*Data supplied:*
■ ■ ■ ■ ■ ■ ■

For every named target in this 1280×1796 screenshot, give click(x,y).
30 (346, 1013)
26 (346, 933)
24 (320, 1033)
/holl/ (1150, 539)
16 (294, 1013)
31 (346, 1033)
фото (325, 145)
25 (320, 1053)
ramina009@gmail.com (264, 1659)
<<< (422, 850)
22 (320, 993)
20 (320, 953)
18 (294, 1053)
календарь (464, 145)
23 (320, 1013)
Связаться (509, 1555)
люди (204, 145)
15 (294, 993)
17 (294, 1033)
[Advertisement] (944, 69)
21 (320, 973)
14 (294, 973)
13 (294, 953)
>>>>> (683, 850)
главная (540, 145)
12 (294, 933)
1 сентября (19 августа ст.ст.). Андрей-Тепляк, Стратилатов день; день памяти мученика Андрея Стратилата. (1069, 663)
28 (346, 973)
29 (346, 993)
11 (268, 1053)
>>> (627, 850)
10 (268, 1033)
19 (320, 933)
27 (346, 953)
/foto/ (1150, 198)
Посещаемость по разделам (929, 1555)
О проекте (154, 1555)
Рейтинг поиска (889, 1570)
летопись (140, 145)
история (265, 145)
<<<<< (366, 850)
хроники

■ ■ ■ ■ ■ ■ ■

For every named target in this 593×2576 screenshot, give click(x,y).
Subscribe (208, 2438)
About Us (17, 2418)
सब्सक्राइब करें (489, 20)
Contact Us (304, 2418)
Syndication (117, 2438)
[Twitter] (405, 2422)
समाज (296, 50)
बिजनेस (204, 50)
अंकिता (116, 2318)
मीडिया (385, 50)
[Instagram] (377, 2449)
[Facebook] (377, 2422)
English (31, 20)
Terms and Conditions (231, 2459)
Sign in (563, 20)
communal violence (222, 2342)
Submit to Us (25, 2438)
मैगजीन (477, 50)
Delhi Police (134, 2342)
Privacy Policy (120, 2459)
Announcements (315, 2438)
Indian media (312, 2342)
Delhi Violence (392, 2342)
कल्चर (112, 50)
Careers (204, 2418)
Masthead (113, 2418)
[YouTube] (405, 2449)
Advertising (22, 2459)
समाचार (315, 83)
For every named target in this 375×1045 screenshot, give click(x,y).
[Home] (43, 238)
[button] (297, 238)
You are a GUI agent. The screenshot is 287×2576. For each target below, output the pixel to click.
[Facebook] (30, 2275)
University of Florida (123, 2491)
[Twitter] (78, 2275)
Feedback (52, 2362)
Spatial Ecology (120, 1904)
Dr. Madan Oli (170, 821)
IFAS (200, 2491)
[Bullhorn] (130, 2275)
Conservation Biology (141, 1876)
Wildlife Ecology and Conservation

■ ■ ■ ■ ■ ■ ■

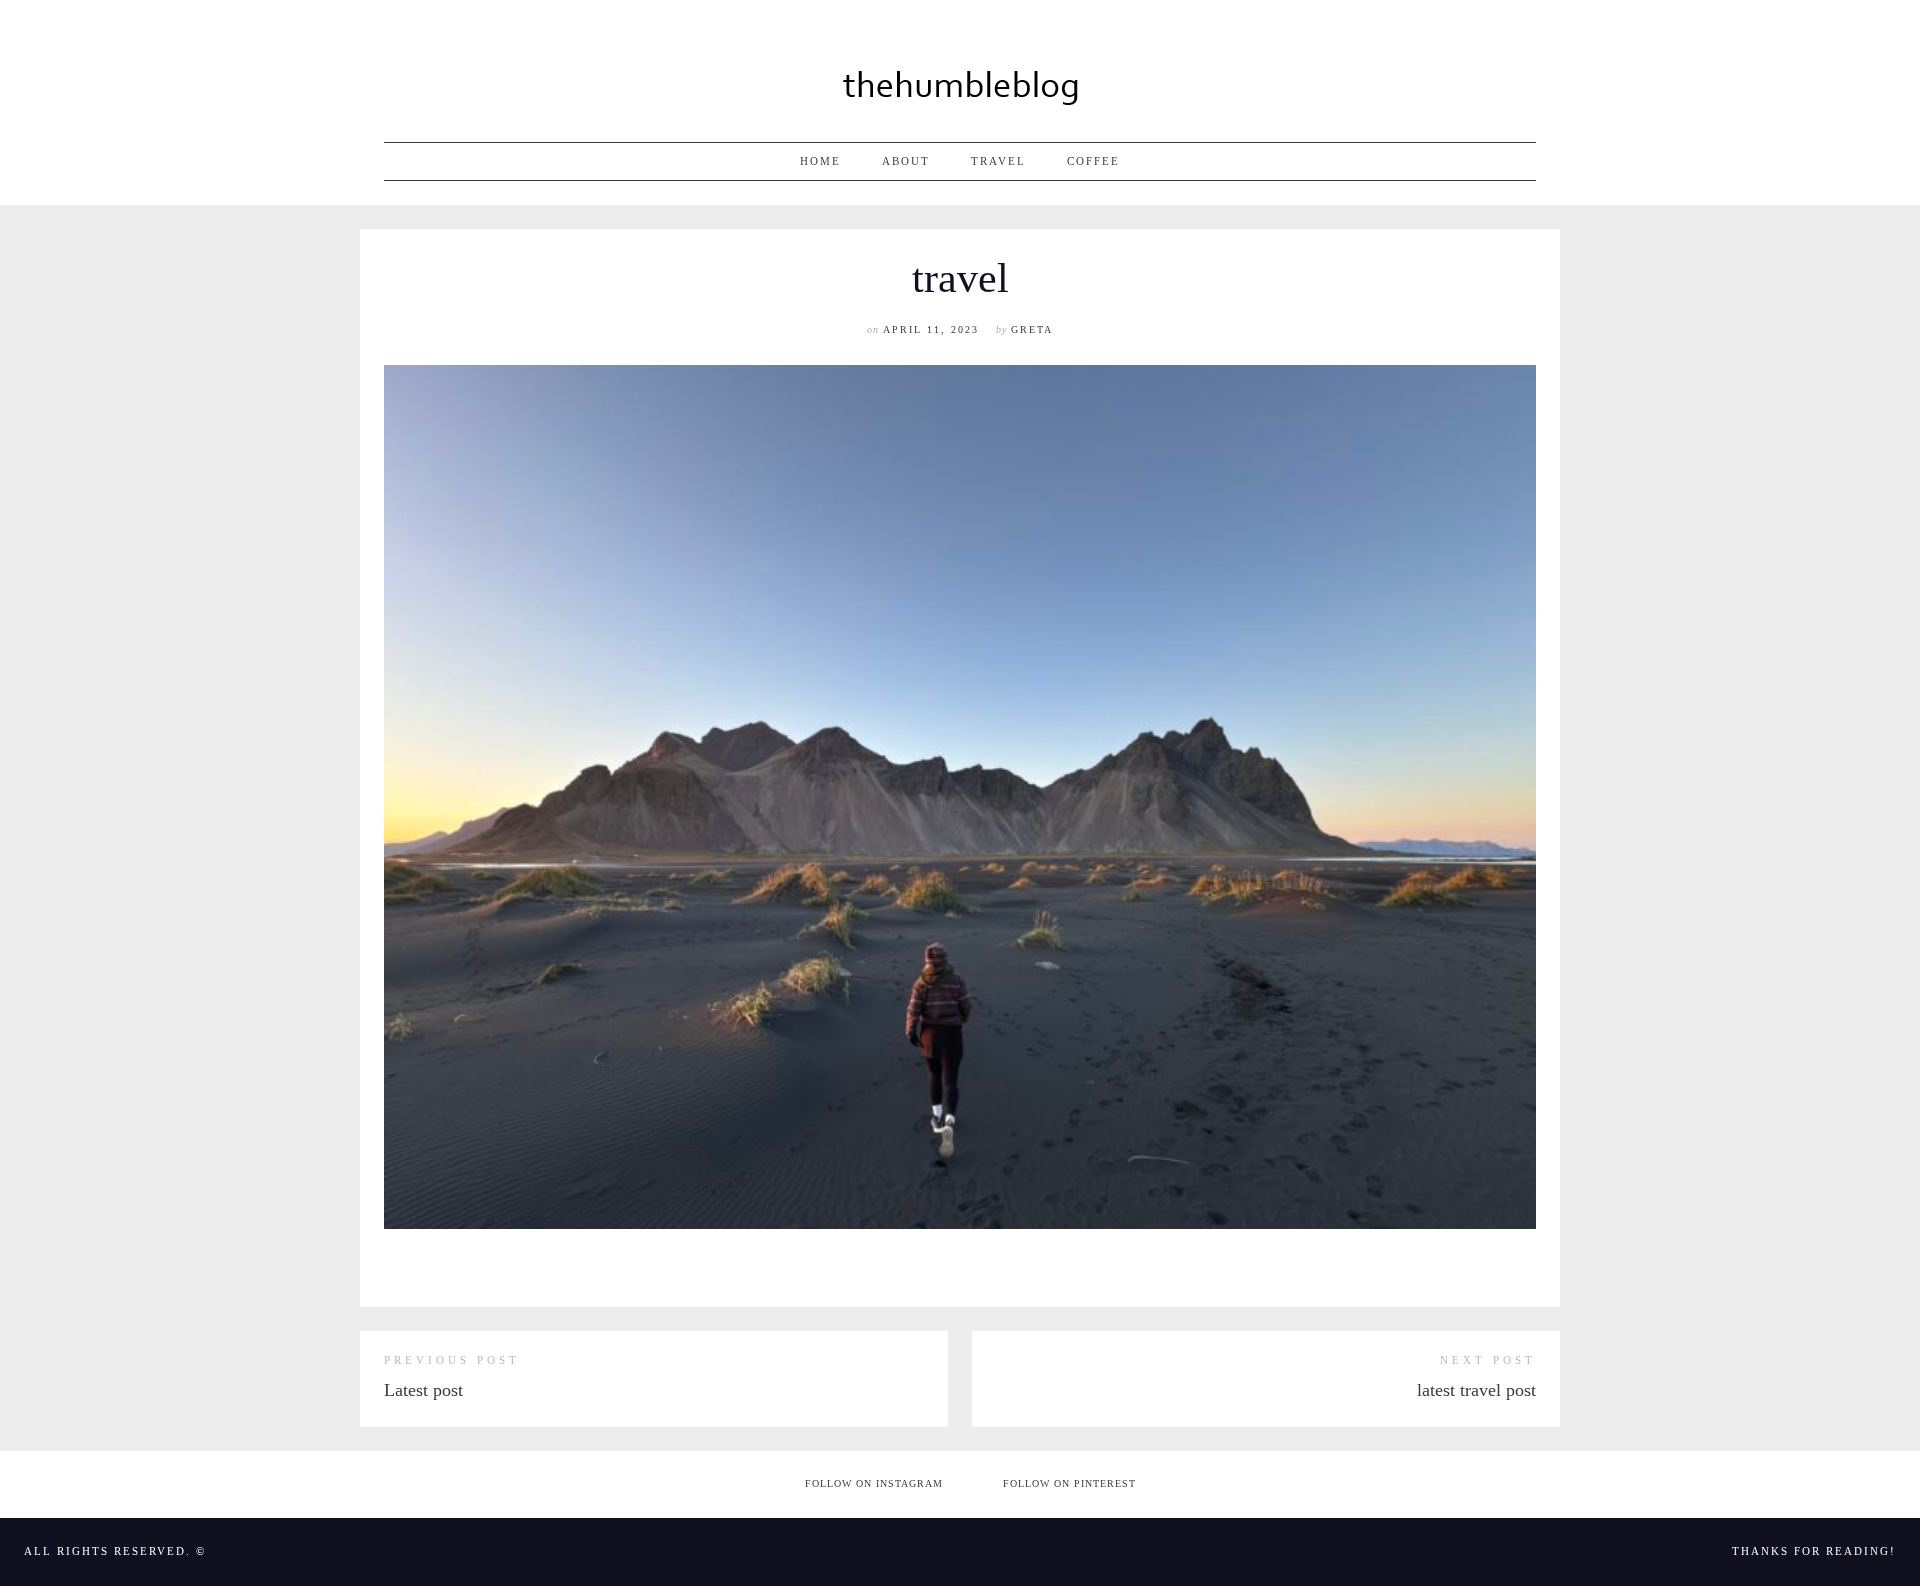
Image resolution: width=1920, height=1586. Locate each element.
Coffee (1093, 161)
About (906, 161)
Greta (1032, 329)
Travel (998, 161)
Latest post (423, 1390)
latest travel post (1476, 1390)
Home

■ ■ ■ ■ ■ ■ ■

*Work to be completed:* Please output the lines of the listing above that fall in the stretch from the one with "For every named target in this 1280×1796" through the one with "18 (294, 1053)", exactly and only those.

*Written reply:*
For every named target in this 1280×1796 screenshot, give click(x,y).
30 (346, 1013)
26 (346, 933)
24 (320, 1033)
/holl/ (1150, 539)
16 (294, 1013)
31 (346, 1033)
фото (325, 145)
25 (320, 1053)
ramina009@gmail.com (264, 1659)
<<< (422, 850)
22 (320, 993)
20 (320, 953)
18 (294, 1053)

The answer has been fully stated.